> Exercise input
····················

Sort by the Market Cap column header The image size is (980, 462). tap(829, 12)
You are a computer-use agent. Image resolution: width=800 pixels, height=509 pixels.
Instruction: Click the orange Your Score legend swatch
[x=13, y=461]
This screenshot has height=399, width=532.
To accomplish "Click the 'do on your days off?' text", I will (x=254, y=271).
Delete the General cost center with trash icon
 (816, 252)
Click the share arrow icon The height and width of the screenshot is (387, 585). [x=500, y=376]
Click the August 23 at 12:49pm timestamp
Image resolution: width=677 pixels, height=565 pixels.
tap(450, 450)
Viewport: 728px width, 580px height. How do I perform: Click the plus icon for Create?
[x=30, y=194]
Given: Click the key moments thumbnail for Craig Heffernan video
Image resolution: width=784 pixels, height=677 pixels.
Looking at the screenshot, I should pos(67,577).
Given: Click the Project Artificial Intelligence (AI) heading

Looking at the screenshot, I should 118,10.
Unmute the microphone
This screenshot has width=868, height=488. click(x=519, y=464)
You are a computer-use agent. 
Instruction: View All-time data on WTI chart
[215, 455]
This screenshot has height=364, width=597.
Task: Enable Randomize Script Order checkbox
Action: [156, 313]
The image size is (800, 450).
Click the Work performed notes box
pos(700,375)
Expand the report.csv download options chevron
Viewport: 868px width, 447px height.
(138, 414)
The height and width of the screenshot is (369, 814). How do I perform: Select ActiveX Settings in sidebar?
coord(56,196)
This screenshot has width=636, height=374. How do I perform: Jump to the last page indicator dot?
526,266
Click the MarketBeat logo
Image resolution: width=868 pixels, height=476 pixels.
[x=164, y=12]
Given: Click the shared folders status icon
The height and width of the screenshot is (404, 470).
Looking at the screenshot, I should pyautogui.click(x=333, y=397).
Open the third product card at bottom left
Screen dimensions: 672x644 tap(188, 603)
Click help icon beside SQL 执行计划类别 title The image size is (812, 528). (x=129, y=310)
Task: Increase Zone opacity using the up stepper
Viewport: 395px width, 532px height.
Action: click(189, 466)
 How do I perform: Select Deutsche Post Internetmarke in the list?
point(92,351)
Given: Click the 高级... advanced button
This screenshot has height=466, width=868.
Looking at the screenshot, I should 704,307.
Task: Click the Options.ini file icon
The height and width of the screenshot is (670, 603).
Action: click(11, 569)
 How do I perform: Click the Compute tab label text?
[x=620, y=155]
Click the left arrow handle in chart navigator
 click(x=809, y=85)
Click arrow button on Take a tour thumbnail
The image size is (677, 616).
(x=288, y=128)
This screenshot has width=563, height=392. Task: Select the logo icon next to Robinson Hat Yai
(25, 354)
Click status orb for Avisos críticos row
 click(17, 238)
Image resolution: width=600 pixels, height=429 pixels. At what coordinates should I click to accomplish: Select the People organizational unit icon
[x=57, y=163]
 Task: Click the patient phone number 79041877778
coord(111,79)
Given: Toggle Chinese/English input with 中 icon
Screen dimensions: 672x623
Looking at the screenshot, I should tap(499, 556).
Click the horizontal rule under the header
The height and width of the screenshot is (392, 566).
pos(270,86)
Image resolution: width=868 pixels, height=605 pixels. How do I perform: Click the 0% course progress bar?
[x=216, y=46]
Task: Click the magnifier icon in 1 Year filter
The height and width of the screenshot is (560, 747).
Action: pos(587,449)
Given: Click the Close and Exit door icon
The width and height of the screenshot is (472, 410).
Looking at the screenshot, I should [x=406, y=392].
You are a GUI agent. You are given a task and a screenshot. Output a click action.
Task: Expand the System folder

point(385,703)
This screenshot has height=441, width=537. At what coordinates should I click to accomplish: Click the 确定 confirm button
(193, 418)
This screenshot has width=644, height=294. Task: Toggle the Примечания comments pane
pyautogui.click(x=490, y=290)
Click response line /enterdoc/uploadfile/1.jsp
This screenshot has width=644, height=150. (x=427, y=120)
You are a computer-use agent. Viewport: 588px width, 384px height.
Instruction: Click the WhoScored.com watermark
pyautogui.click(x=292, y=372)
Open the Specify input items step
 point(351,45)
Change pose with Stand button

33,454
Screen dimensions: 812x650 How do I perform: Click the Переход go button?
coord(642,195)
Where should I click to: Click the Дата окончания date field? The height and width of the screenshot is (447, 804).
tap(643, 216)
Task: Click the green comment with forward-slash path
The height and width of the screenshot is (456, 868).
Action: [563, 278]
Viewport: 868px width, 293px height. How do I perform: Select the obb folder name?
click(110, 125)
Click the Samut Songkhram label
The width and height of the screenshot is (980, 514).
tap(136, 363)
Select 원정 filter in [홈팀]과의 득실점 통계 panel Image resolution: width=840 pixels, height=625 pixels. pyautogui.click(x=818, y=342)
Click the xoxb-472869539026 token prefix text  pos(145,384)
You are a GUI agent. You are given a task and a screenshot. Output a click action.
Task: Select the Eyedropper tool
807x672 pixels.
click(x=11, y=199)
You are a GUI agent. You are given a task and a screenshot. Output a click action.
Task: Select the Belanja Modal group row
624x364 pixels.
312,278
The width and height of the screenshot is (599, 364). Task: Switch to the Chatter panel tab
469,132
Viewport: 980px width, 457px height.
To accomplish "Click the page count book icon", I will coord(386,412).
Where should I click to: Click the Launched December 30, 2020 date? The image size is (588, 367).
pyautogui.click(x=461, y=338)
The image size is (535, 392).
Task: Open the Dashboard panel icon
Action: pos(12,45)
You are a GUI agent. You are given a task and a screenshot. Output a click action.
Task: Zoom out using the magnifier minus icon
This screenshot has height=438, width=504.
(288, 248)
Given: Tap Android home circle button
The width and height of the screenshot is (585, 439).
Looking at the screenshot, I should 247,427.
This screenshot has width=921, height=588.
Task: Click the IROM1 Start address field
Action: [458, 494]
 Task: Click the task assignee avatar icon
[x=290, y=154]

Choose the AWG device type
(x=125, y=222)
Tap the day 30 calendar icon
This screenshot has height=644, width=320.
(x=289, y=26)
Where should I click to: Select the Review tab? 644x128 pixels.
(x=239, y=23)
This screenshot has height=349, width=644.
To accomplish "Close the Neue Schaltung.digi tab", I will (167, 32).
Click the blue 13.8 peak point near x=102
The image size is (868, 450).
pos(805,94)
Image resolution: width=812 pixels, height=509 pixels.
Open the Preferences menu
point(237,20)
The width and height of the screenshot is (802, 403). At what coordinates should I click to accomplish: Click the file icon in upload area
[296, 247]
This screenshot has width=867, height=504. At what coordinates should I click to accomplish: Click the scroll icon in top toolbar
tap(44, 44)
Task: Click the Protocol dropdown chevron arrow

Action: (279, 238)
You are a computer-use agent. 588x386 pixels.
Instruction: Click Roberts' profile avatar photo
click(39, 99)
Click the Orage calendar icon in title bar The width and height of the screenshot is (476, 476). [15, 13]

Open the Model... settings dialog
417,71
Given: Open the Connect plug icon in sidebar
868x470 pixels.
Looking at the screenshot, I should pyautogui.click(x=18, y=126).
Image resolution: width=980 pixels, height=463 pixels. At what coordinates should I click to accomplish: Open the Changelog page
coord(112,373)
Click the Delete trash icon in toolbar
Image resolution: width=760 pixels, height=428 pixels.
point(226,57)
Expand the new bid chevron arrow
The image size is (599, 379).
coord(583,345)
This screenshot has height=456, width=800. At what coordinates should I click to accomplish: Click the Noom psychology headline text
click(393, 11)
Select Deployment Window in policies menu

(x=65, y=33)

····················

> Task details
Write the lines again exactly, from the first line of the material above to the line that includes "Given: Click the key", both included. Leave out all the rest.

> Result of the exercise
Sort by the Market Cap column header The image size is (980, 462). tap(829, 12)
You are a computer-use agent. Image resolution: width=800 pixels, height=509 pixels.
Instruction: Click the orange Your Score legend swatch
[x=13, y=461]
This screenshot has height=399, width=532.
To accomplish "Click the 'do on your days off?' text", I will (x=254, y=271).
Delete the General cost center with trash icon
 (816, 252)
Click the share arrow icon The height and width of the screenshot is (387, 585). [x=500, y=376]
Click the August 23 at 12:49pm timestamp
Image resolution: width=677 pixels, height=565 pixels.
tap(450, 450)
Viewport: 728px width, 580px height. How do I perform: Click the plus icon for Create?
[x=30, y=194]
Given: Click the key moments thumbnail for Craig Heffernan video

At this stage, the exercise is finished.